Kids inguinoscrotal conditions – When wait and see isn’t a good idea

Timely treatment of inguinal and testicular problems is critical and delays in surgical intervention may affect future fertility. This overview aims to cover common inguinoscrotal conditions seen in children and provide guidelines on optimal times and ages to seek a Paediatric Surgeon’s advice.

Inguinal hernia

Affects 1-4% children and more common in boys. Over half will present under 12 months of age and incarceration (hernia is stuck and cannot easily reduce to normal position),  is common under 6 months of age. Up to 25% of babies will suffer incarceration if treatment is delayed beyond 4 weeks from onset. If incarcerated and reduced by firm manipulation, chance of re-incarceration, within days or weeks, is high. Irreducible or strangulated hernia requires prompt surgical treatment, and delay beyond several hours risks ischaemia (lack of blood supply), potential infarction (death of tissue) of bowel, testis,or ovary.  Prolonged strangulated hernia has been known to cause infant death.

Key messages- baby hernia < 6months of age = urgent referral -Incarcerated hernia (reduced or not) = urgent referral

Hydrocele

Again affects 1-4% children and more common in boys. Ninety percent undergo spontaneous resolution by 1 year and beyond this very small hydroceles may resolve before 2 years. Diagnosis is anatomical assessment: trans illuminable scrotal swelling that does not extend above scrotal skin with thin cord felt above at external ring next to pubic tubercle. Ultrasound is not necessary with obvious hydrocele anatomy and absence of inflammation or symptoms. Beware confounding clinical presentations such as transullimination of fluid filled herniated bowel in the young baby. Gonadal tumours are uncommon 0.5/100 000 and will not transilluminate. Cystic hydrocele of cord and large inguino scrotal hydrocele may mimic hernia. Usually history of persistent swelling without fluctuation over several days or weeks in a well baby would indicate hydrocele and in these situations ultrasound provides reassurance. Refer for surgical treatment if obvious hydrocele remains beyond 12 months. Surgical repair in young childhood is highly successful and simple ligation of patent processus vaginalis. If not treated, gradual enlargement over several years leads to large hydrocele and this has increased recurrence risk after surgery.

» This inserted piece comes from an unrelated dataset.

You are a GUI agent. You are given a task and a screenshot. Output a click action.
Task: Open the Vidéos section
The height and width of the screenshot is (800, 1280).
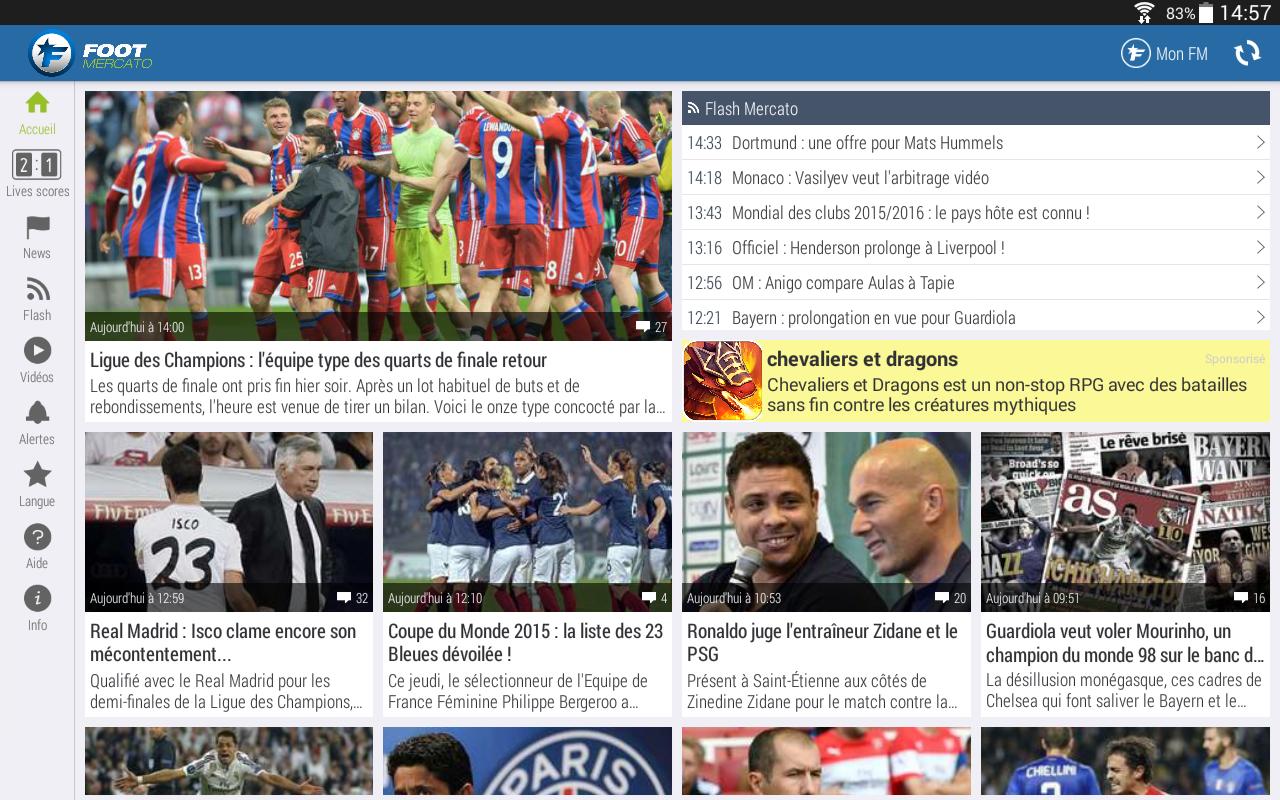(x=37, y=352)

Key message = hydrocele wait and see for 12 months, >12 months refer clinically obvious hydrocele

Undescended testis

2-5 % boys will have undescended testis at birth.  Eighty percent will undergo spontaneous descent in the first 12 weeks (52 weeks gestation). If not surgery for orchidopexy for palpable undescended testes (90% of undescended testes) or laparoscopy for absent testis is recommended between 6 and 18 months of age for optimum testicular function and future spermatogenesis.  Changes in testis are seen after 12 months with decrease in number and size of Leydig cells, decreased size of seminiferous tubules and general atrophy. Reasons for orchidopexy are to achieve a normal appearance, improve fertility, reduce risk of torsion and enable early detection of tumour (undescended testes have increased risk in early adulthood).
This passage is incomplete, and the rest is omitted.